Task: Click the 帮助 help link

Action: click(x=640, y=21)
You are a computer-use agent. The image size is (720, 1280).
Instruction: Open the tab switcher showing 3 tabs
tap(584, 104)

Your instructions
Reproduce the records above with every occurrence of "tab switcher" changed to "tab overview", keeping all other text unchanged.

Solution to the problem
Task: Click the 帮助 help link

Action: click(x=640, y=21)
You are a computer-use agent. The image size is (720, 1280).
Instruction: Open the tab overview showing 3 tabs
tap(584, 104)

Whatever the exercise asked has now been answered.